Mio Dio- pensai in quell’istante- fa che non sia vero....sta..sta..per rimanere in mutande!
Ovviamente avrei potuto girarmi dall’altra parte o chiudere semplicemente gli occhi ma...chi l’avrebbe fatto al posto mio? non ero certo fatta di legno!
Con molta cautela si levo’ i pantaloni, rimanendo in slip e anche in questo caso non c’era bisogno di immaginare niente...era tutto molto evidente!
Pregai che non decidesse di togliere anche quelli....non sarei stata in grado di reggere oltre!
Come se in qualche modo avesse sentito le mie preghiere, Edward prese i pantaloni puliti dal letto e lentamente ricomincio’ a vestirsi.
Quando termino’, si sedette nuovamente sul letto per poi sdraiarsi con la testa rivolta verso il soffitto.
Rimase immobile in quella posizione e io feci lo stesso dentro l’armadio.
Passarono circa 15 minuti, per tutto questo tempo Edward non si era mosso di un millimetro. Mi accorsi allora che aveva gli occhi chiusi e che il suo petto si alzava e abbassava in modo regolare gia’ da un po’, molto probabilmente stava dormendo. Quello era il momento propizio per andarmene.

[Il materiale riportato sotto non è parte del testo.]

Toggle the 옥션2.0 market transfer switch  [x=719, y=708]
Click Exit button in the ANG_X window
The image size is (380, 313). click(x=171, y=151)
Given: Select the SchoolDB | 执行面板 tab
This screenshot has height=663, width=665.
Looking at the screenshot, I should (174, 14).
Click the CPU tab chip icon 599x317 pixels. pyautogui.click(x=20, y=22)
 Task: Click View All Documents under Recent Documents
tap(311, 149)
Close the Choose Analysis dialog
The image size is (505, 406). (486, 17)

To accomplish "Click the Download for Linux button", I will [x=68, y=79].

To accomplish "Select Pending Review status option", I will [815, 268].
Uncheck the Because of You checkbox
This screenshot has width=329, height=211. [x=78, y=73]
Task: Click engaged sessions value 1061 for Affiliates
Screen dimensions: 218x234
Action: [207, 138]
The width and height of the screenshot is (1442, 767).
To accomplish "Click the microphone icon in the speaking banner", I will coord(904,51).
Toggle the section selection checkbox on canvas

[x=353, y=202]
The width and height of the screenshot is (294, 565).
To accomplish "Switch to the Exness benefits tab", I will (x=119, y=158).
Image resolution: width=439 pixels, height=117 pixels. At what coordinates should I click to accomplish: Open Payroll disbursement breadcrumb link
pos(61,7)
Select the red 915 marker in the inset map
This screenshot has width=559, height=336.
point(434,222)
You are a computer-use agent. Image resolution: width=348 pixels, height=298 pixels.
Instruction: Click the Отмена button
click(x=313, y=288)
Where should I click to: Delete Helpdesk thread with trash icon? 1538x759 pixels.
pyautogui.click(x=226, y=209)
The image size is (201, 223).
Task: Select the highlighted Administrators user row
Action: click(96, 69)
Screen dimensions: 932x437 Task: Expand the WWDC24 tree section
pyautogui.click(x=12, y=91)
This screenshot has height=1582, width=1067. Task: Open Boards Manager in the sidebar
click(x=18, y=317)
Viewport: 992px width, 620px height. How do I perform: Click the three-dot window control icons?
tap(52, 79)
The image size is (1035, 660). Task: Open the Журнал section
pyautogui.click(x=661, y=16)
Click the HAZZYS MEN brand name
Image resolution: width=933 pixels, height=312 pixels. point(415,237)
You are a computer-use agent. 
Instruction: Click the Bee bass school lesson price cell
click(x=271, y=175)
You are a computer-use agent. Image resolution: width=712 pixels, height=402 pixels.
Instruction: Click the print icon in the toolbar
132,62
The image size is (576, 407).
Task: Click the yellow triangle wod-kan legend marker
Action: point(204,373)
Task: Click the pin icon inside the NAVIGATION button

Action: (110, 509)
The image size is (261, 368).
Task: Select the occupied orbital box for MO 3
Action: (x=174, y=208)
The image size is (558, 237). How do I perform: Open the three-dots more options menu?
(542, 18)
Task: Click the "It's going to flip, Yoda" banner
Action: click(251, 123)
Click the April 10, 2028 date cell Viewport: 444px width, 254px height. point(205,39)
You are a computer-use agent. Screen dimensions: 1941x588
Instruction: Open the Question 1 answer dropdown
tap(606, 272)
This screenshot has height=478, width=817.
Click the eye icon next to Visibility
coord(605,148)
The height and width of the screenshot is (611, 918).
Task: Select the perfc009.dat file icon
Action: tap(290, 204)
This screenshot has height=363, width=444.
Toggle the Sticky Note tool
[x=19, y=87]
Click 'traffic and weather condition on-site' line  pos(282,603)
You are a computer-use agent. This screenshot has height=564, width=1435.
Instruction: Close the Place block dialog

Aprii lentamente la porta dell’ armadio, facendo attenzione a non fare il minimo rumore.
Una persona dotata di un certo buonsenso  sarebbe sgattaiolata subito fuori da quella stanza, ma pensai, una persona con un po’ di buonsensoprobabilmente non ci sarebba mai entrata.
Decisi allora di azzardare un’ultima cosa. Mi avvicinai al letto per guardarlo mentre dormiva.
Finalmente vidi un’espressione serena e rilassata su quel volto a me tanto caro.
Era perfetto in ogni dettaglio, i capelli ramati un po’ ribelli erano scompigliati. Un ricciolo gli ricadeva da sopra la fronte fin sugli occhi. Come guidata da un desiderio incontrollato di toccarlo, allungai la mano verso quel ricciolo e lo scostai dietro l’orecchio.
Quel mio lieve tocco lo fece muovere. Io mi immobilizai all’istante mentre lui si giro’ lievemente su di un fianco dandomi le spalle e fu allora che senti’ il suo sospiro
“Mmhh Bella” mormoro’
Mi senti’ attraversare da una scossa elettrica: era il mio nome che aveva appena pronunciato ?
O forse stava semplicemente sognando qualcosa di bello....
Mi resi conto che era arrivato il momento di andarmene, anche se a malincuore, sarei rimasta ore a guardarlo dormire.
Mi avvicinai alla porta della camera, guardai fuori dal corridoio e dopo essermi accertata che non ci fosse nessuno sgusciai fuori dalla stanza.
Fui costretta mio malgrado a fermarmi un attimo lungo il corridoio. Con la schiena appoggiata alla parete dovevo dare modo al mio povero cuore di riprendere fiato, tanto mi batteva furiosamente nel petto!